Basic Usage
This document introduces the basic usage of MaxwellFDFD with example codes.
Contents
Example Code
We start with a simple example code that solves a 2D problem, which is to examine the transmission of a plane wave through a narrow slit:
[E, H] = maxwell_run(... 'OSC', 1e-9, 1550, ... 'DOM', {'vacuum', 'none', 1.0}, [-1100 1100; -1100 2600; 0 10], 10, BC.p, [100 100 0],... 'OBJ', {'CRC/Ag', 'k'}, ... Box([-1100 -80; 0 1000; 0 10]), ... Box([80 1100; 0 1000; 0 10]), ... 'SRCJ', PlaneSrc(Axis.y, -500, Axis.x), true);
The above is actually one line of code; the ellipsis ... at the end of each line is MATLAB's way of indicating the continuation of a line. Upon execution, this code calculates the solution E- and H-fields of the problem. The solutions are stored in the variables E and H, which are the outputs of maxwell_run, MaxwellFDFD's core function, that takes a long list of arguments describing the problem.
Visualizing the Solution
Before discussing the details of the arguments of maxwell_run, let's first visualize the solution to understand the problem we are solving better. This can be done by another simple line of code:
vis2d(E{Axis.x}, Axis.z, 5);
which produces a figure that looks like:
Note that the PML regions are excluded from the plot by default.
Visualizing of Objects and Sources
The above field plot would have been much more informative if it was overlaid with the objects and source placed in the simulation domain. The arrays of the objects and sources can be obtained from maxwell_run by changing the output arguments as:
[E, H, obj_array, src_array] = maxwell_run({ARGUMENTS});
These objects and sources (actually only one source for the present problem) are drawn on top of the field plot when they are supplied to vis2d as extra input arguments as
vis2d(E{Axis.x}, Axis.z, 5, obj_array, src_array);
The modified code will produce an updated figure that looks like:
The black lines indicate the boundaies of the metal pieces, and green line indicates the location of the source plane.

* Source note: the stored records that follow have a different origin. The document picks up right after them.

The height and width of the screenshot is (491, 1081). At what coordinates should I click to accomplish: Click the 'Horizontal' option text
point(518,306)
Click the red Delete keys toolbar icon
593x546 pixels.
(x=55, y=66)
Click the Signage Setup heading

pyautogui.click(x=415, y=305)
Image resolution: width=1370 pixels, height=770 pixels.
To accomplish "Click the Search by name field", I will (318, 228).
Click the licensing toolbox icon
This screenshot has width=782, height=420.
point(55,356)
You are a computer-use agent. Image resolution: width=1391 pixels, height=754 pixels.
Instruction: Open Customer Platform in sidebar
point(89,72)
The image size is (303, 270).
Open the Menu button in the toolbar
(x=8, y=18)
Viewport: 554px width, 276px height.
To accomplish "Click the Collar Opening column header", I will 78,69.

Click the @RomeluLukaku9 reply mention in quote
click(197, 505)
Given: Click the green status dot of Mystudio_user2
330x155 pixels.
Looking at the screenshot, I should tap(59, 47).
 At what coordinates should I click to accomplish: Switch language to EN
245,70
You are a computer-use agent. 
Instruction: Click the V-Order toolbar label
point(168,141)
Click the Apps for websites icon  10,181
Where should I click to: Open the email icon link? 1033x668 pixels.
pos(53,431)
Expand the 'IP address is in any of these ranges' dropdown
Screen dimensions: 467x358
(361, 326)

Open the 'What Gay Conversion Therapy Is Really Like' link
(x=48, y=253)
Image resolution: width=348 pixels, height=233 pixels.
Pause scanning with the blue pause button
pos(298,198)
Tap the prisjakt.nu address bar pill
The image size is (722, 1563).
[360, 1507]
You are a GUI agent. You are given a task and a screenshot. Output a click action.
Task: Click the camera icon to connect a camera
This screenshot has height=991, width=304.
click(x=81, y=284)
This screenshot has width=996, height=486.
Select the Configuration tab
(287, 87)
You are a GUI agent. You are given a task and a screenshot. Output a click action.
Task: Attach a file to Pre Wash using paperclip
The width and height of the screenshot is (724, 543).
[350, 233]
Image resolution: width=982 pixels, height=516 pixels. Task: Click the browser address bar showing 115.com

Input Arguments of maxwell_run
maxwell_run takes many input arguments that are grouped into several parameter groups. Each parameter group is specified by 'NAME' (such as 'OSC', 'DOM', 'OBJ', 'SRCJ') that is followed by the arguments in the parameter group. Below, the meanings of the arguments used in the above example code are explained for each parameter group.
'OSC' specifies the oscillation parameter group, which describes the wavelength of the source.
- 1e-9: the unit of wavelength is 1 nm (= 1e-9 m).
- 1550: the wavelength is 1550 nm.
The unit of wavelength specified in this parameter group serves as the unit of all the length arguments of maxwell_run.
'DOM' specifies the domain parameter group, which describes the simulation domain of the problem.
- {'vacuum', 'none', 1.0}: the background material that fills the simulation domain is named 'vacuum' (just a user-defined name), will be visualized with color 'none' (i.e., the material will not be shown in the figure generated by vis2d), and its dielectric constant is 1.0.
- [-1100 1100; -1100 2600; 0 10]: the simulation domain lies between -1100 and 1100 nm in the x-direction, -1100 and 2600 nm in the y-direction, 0 and 10 nm in the z-direction.
- 10: the coarsest grid size used to descritize the simulation domain is 10 nm.
- BC.p: periodic boundary conditions are used in all the x-, y-, z-directions.
- [100 100 0]: the thicknesses of PML are 100 nm at the x- and y-normal boundaries, and no PML is used at the z-normal boundaries. The simulation domain except PML lies between -1000 and 1000 nm in the x-direction, -1000 and 2500 nm in the y-direction, 0 and 10 nm in the z-direction.
'OBJ' specifies the object parameter group, which describes the objects placed in the simulation domain.
- {'CRC/Ag', 'k'}: the material used to create objects has frequency-dependent dielectric constants defined in the file Ag.mat under the subdirectory dielconst/CRC/ under the main MaxwellFDFD directory. (In fact, the dielectric constants are taken from the silver data in the CRC handbook.) When the objects made of this material are plotted, they will be colored black (whose MATLAB color code is 'k').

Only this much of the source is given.